When the ranchers began to take over the western plains, there were those who were honest, and those who were scoundrels. One of those scoundrels was Albert John Bothwell (1855-1928), who was one of the main instigators of the Johnson County War in Wyoming. Bothwell was born in Iowa and migrated to Wyoming, where he quickly became one of the most prosperous cattlemen in Sweetwater County. Bothwell was an arrogant man, who tended to take what he wanted. He had been grazing his cattle on unclaimed homestead land, which was not his to use, but as I said, he tended to take what he wanted. When James Averell and his girlfriend, Ellen Watson came along in 1886, and filed a claim on the land Bothwell had been using, they found that he had gone so far as to illegally fence much of their land with barbed wire. In his mind, Bothwell had decided that the land was somehow his, that his needs were more important, or that no one would ever put in a claim on it, at least not if he had any say in the matter.

When Averell and Watson moved onto the land, Bothwell’s illegal use of the property came to light, and of course, led to repeated disputes between Bothwell and the young couple. Bothwell, was a powerful man, as many cattle barons are. They have men to keep what they believe to be theirs protected. The problem here was that the land wasn’t his…it belonged to Averell and Watson. When Averell wrote to the Casper Daily Mail criticizing Bothwell and claiming that the cattle barons had too much power, Bothwell retaliated by claiming that Averell and Watson were stealing his cattle. Dubbing Watson with the moniker of “Cattle Kate,” he also accused her of being a prostitute who sometimes accepted stolen cattle in payment.

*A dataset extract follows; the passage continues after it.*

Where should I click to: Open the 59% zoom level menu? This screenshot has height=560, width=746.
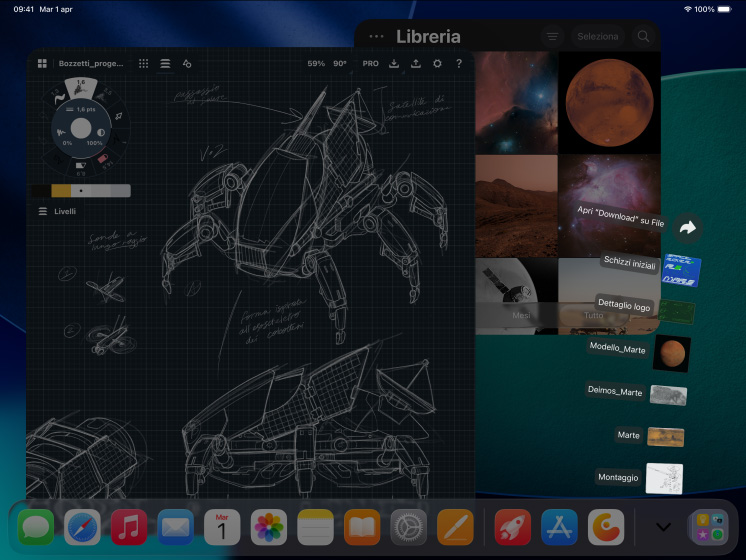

As the dispute continued to rage over the next several months, Bothwell convinced other area ranchers of Averell and Watson’s guilt, and on July 20, 1889, he convinced five other men to help him hang the pair at a small canyon by the Sweetwater River. Though the men were charged with murder, key witnesses began to mysteriously die or disappear and all of them were acquitted. Both Averell and “Cattle Kate” were “tried” in the press, which was owned or influenced by the cattle barons, and branded as “outlaws.” Bothwell later acquired both homesteads of the murdered victims.

After the dust settled and many years had passed, re-investigations into the whole affair have found that most likely neither James Averell, nor his girlfriend Ellen “Cattle Kate” Watson, were guilty of any crime. In the meantime, this event, as well as several other similar events, led to the Johnson County War in Wyoming. Albert Bothwell, however, walked away free of any repercussion and continued to run his ranch until his retirement, when he moved to Los Angeles, California, where he died on March 1, 1928. No one was ever prosecuted for the murders of James Averell and Ellen Watson.